Of course, it’s important to know how to deal with that issue if it is raised during an interview. There are a few things that you can do to effectively address most firings, but they all involve being as direct as possible without going into too much detail. For example,
“Yes, they did let me go two months ago, and I was sorry to part ways. That’s a great company, and they’re doing great things in the industry. I really feel as though my time with them was an invaluable lesson that truly helped to sharpen my skill sets, and I’m disappointed that my relationship with them didn’t last longer than it did. However, I’m hopeful that the many lessons I learned with XYZ Corp will help me to be an even greater asset when I’m employed with your firm.”
Use the Functional Resume to Deal with Layoffs and Firings
The functional resume is the ideal format for dealing with these types of issues. It can provide you with an opportunity to redirect attention away from your employment history, and focus it like a laser on the skills that you offer to any new employer – as well as the accomplishments that make you such a great candidate.
The functional resume is perfect for addressing any gaps in your work history, especially when you just list the years of employment rather than the months and years. It also puts that work experience into perspective by listing the work history last on the resume. And since the goal is to reduce the attention paid to layoffs and firings, the increased focus on your skills and abilities will help to highlight your qualifications rather than waste time dealing with the details surrounding your previous jobs.

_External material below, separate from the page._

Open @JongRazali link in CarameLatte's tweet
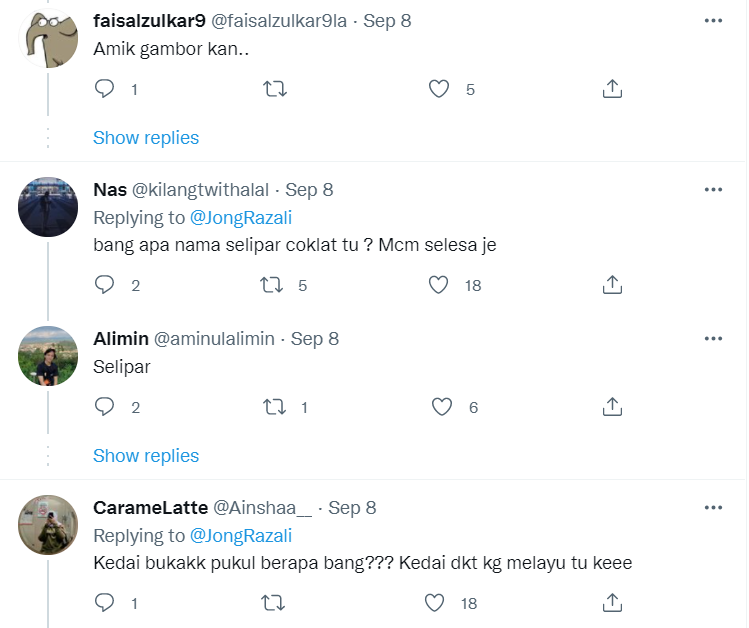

You can read out post regarding resume formats here.
Addressing Layoffs in the Cover Letter
Again, layoff issues are best addressed in the cover letter that you send along with your resume. The resume itself should be used to details your skill sets and accomplishments, while de-emphasizing the actual positions that you’ve held. That’s why we recommend the functional resume as an ideal vehicle for addressing these types of issues.
With your cover letter, though, you want to continue to focus on all those great benefits that you bring to the table for any new employer. If your layoff or firing was recent, you may want to mention it in passing, but only in a positive way. You don’t have to be deceptive, but you do have to be diplomatic. Always think about how you would want a prospective employee to describe his former employer if you were in the hiring manager’s shoes. You can also check out our post on how to write an awesome cover letter.

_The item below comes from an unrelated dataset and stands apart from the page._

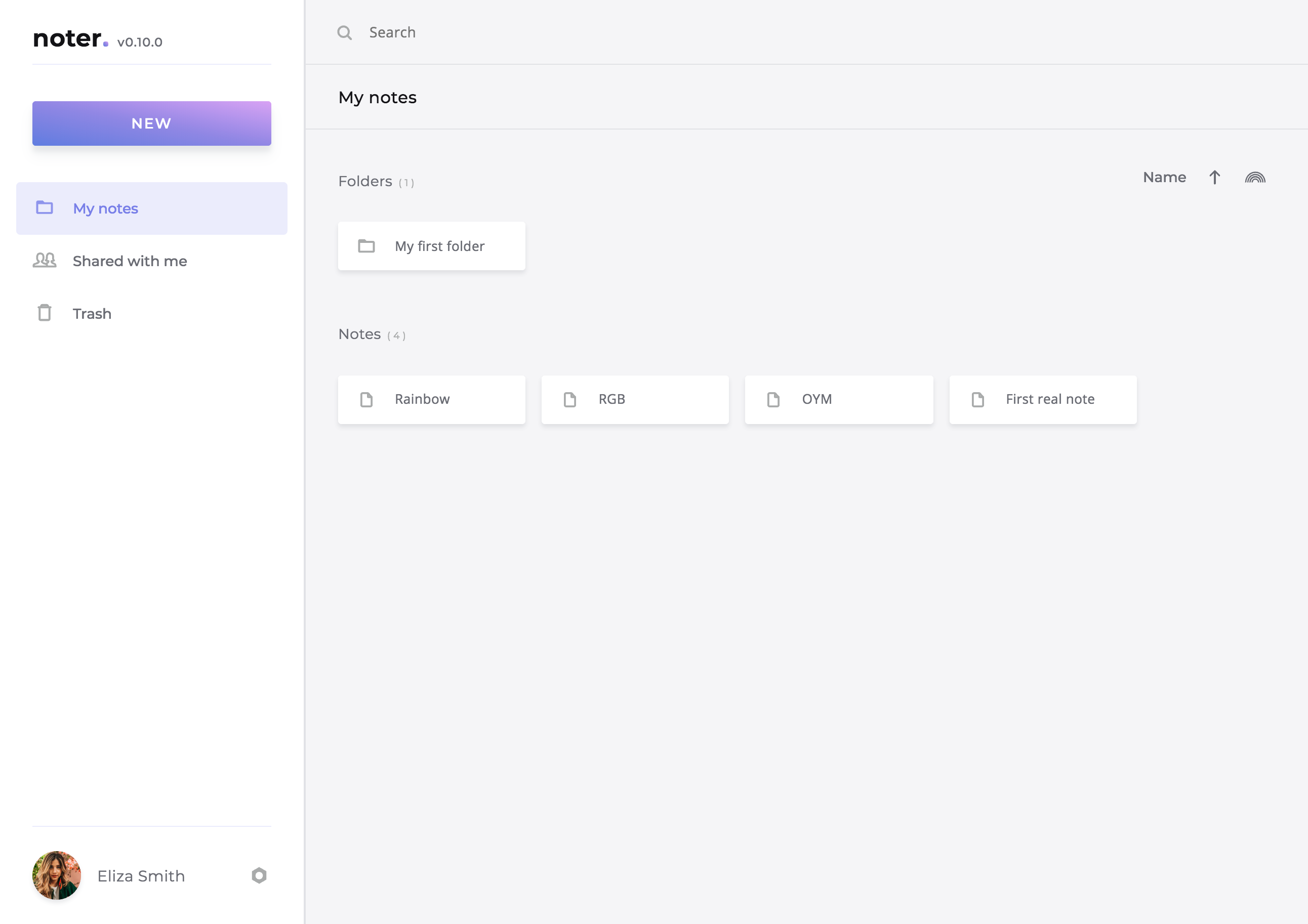1308x924 pixels.
Task: Toggle sort direction arrow
Action: 1214,178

What If You’ve Been Laid Off and Are Still Unemployed?
Another question that many would-be workers often ask is how they should handle situations where they’ve been laid off and still haven’t found a job? In addition to the resume gap, that unemployment status can be an obstacle to gaining employment.
Yes, that seems counter-intuitive – but it’s true. Hiring managers are often resistant to hiring people who are unemployed. In much the same way that it takes money to make money, you often need to be working to obtain work. Catch-22? Perhaps, but that’s life. The good news is that you can close gaps and remove the employment barrier by being creative.

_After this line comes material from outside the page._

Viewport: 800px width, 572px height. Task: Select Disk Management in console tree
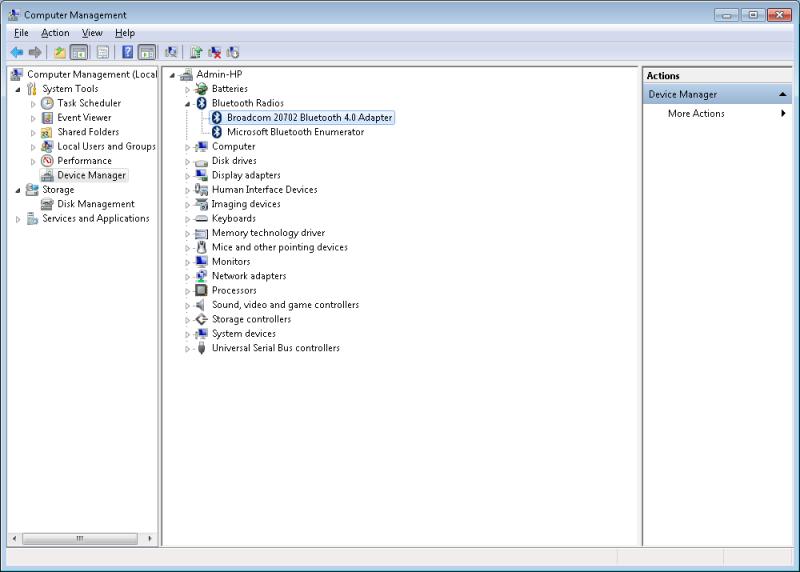[95, 204]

If you were fired or laid off, do more than just submit resumes and wait for the next opportunity. Fill some of your time with activities that can at least give the appearance that you’re working. Begin to write a book. Volunteer with a charity. Do some independent contracting. Keep yourself active and in the marketplace in one way or another. That can help to ensure that you’re seen in the best light possible.
The Bottom Line
You can’t just ignore being laid off or fired, but neither should you allow the loss of one job to stand in the way of getting the next. By using the right resume format and focusing on an honest and positive promotion of your great skills sets and accomplishments, you can create a resume that minimizes the importance of being laid off or fired in the past.